Llevan con ellos algún sampler, pero nada descarado. En el fondo sonaron bastante orgánicos y por eso me gustaron más de lo esperado, con su forma de entender el metal: en parte moderno, en parte power metal.
Rook Road
No los conocía. Error gordo.
Porque si te gusta Deep Purple, esto entra solo. Pero solo.
De mano sorprende ver sobre el escenario un auténtico Hammond, algo que ya es muy complicado, pues los teclados modernos emulan su sonido. Tras él, currándoselo de forma increíble, Hannes Luy, un hombre que nos encogió el corazón por el parecido en escena con el tristemente reciente desaparecido Mario Herrero, de Drunken Buddha. Según la posición y el momento de las luces, os juro que era como ver y sentir al mismísimo Mario. El sonido salido de sus teclados ya lo remataba todo.
Yendo a lo estrictamente musical, muy buena la labor de todos los músicos, con una sólida base rítmica dirigida por la batería de Thomas Luther, el único joven de la banda, pues el resto ya se ven veteranos. Es precisamente esa veteranía lo que les da un poso y una puesta en escena que no necesita florituras externas. Su música lo inunda todo y sonaron gordísimos, bien dirigidos por Patrik Jost a la voz y con un Uwe Angel a la guitarra realmente magistral.
A pesar de que no conocía ni una sola de sus canciones, me encantaron con su feeling clásico a lo Purple. Buenísimos.
Rage
Y llegó la hora de Rage. Tras la intro arrancaron con “Innovation”, una de las más deseadas por mí, y es que soy de los que gusta de que los conciertos de gira estén dedicados de verdad a los nuevos discos, algo complicado para un grupo de la trayectoria de Rage, con tantísimos discos buenos y canciones míticas que ofrecer. Tan solo cuatro temas del álbum sonaron a lo largo del show del trío teutón, demasiado poco para el que esto escribe, aunque sinceramente casi más de lo esperado.
“Under the Black Crown” fue la segunda en sonar, probablemente mi favorita de su anterior y extenso Afterlifelines. Tras un escueto “Hola, amigos” por parte de Peavy, llegó el primer clásico: la machacona “Nevermore”, que nos llevó al 93 y me recordó que necesito darme una pasada por aquellos discos de los 90, que para eso los tengo todos. La sensación de ponerme a escucharlos creció con “Until I Die” —aunque al Black in Mind le di duro el pasado verano—, y ni te cuento cuando sonó “Days of December”. ¡Qué bueno fue XIII y qué olvidado lo tengo! Hace años que no le meto mano. He ido a sacar de la estantería todos los discos que tengo del grupo. Son 40. Mañana me llevo el XIII a trabajar.

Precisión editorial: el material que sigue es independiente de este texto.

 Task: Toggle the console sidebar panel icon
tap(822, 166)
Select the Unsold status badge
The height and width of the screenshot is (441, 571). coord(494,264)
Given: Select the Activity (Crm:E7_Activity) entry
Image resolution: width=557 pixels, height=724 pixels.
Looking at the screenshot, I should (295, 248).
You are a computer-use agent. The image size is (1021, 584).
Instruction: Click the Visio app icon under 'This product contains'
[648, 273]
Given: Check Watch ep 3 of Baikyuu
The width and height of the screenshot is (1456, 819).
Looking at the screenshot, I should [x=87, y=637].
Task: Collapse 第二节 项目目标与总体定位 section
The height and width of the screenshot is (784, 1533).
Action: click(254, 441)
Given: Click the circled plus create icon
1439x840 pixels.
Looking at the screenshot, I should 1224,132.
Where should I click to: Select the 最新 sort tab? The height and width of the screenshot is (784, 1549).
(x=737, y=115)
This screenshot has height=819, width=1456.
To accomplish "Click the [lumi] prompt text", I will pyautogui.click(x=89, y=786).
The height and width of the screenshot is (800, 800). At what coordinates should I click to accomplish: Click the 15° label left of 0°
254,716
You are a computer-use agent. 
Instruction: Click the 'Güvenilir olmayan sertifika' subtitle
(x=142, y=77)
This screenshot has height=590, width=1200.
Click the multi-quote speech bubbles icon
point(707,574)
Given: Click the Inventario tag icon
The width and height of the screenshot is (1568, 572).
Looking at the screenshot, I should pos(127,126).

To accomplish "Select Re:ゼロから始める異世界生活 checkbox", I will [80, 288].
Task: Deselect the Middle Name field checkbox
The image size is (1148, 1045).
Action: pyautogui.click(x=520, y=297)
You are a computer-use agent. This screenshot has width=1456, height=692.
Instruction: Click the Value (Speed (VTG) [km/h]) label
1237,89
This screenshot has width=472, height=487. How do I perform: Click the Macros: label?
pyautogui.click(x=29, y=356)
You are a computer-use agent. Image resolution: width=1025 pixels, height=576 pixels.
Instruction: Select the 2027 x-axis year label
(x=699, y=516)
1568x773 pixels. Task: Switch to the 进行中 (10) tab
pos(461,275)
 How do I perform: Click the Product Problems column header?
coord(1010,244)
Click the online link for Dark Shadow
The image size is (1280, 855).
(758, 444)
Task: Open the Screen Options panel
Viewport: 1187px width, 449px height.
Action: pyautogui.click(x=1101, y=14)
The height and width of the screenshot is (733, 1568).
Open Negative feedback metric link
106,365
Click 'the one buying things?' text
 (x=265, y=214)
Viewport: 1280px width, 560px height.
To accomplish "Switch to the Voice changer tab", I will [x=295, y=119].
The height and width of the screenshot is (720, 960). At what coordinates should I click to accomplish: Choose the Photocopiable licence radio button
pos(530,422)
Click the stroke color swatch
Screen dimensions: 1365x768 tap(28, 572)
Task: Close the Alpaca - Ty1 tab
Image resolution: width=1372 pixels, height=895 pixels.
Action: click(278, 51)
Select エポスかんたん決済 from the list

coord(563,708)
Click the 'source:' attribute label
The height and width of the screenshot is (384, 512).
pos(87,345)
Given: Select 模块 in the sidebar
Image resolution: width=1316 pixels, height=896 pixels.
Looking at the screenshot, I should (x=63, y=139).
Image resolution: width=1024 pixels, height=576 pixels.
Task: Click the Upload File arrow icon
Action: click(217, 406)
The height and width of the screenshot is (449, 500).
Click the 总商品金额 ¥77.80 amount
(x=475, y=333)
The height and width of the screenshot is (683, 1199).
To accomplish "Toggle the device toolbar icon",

Con “A New Land” hicimos la ola con las manos acompañando al grupo. El concierto fue un continuo viaje en el tiempo hacia delante y hacia atrás. No me importó. Soy tan fan de la banda que casi me da igual lo que toquen, aunque es cierto que la época Smolski ha desaparecido casi por completo del repertorio. “Fire in Your Eyes” puede que sea mi favorita del último álbum y la gocé de pleno. Es una canción que me emociona: por la temática, por el sentimiento nostálgico que transmite, por todo. Sí, reconozco que en ese momento los ojos me brillaron más de lo normal. La cruda “The Price of War” fue inmediatamente detrás, con un Lucky aporreando intensamente como se espera de un batería de heavy metal.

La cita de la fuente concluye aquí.